IMAGE: Statement made at the 1960 annual meeting of the Canadian Medical Association in Banff 

The medical establishment vocally opposed the Community Clinics movement. These clinics posed a direct threat to their profits and their control over the health care system. The treatment of Community Clinic doctors by the establishment had lasting and devastating consequences.

At a press conference on May 11, 1963, Dr. Samuel Wolfe, speaking on behalf of physicians working in community health centres, condemned what he described as a coordinated campaign of hostility toward clinic-affiliated doctors. He viewed this hostility as deliberate and widespread, intended to deter new physicians and drive out those already working in the clinics.

One of the key issues he raised was the widespread denial of hospital privileges to clinic-affiliated doctors. As he wrote in the CMA Journal on August 1, 1964:

More community clinic doctors have experienced difficulties in obtaining hospital privileges than all other doctors combined in the history of the province of Saskatchewan.

Physicians who publicly challenged the authority of the medical establishment faced reprimands, suspensions, and even threats to their licenses.

Despite the valiant and enduring efforts of many communities, only five clinics established in 1962 remain today. 

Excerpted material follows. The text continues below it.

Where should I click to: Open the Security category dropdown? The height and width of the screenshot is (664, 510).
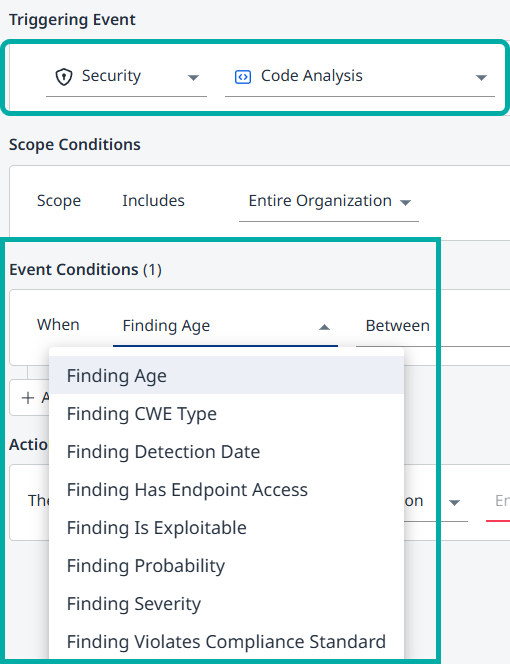click(x=126, y=77)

The second phase of Medicare calling us to action

In 1962, the College of Physicians and Surgeons ultimately backed down and agreed to the implementation of a public single-payer system, but the victory came at a cost. The College imposed a critical restriction: funding for health care outside of hospitals would be limited to physician services. Instead of ensuring that primary care was universally available and publicly funded, like hospitals and schools, access became dependent on individual family physicians and their ability to operate small businesses while also providing essential care. As a result, 6.5 million Canadians today lack access to a family doctor or nurse practitioner.

The decision to cement physicians' status as private contractors created significant barriers to the global budgets needed to sustain nonprofit, team-based, community-governed care. Community Clinics were central to the creation of public health care in Canada, but they were ultimately prevented from becoming part of its foundation.

Tommy Douglas, the political leader of the Medicare movement, foresaw these challenges, often reminding the public that Medicare was never a finished project. At the 1979 S.O.S. Medicare Conference, he said:

I am concerned, as many people are, about Medicare — not with its fundamental principles, but with the problems which we knew would arise. Those of us who talked about Medicare back in the 1940s and 50s and 60s kept reminding the public that there were two phases for Medicare. The first phase was to remove the financial barrier between those who provide health services and those who need them... The second, the harder, is to alter our delivery system so as to reduce costs and place the emphasis on preventive medicine... We must now move increasingly toward group practice, whether it is community clinics, cooperative clinics, or clinics set up by the doctors themselves.

The health care crisis we face today is not without a solution. We need a movement to finish what was left unfinished 63 years ago.

The story of Community Clinics in the fight for Medicare is one of both struggle and hope. It reminds us that we already have the tools to build a better, more equitable health care system. And while there is still much to resist, there is just as much to believe in and to fight for.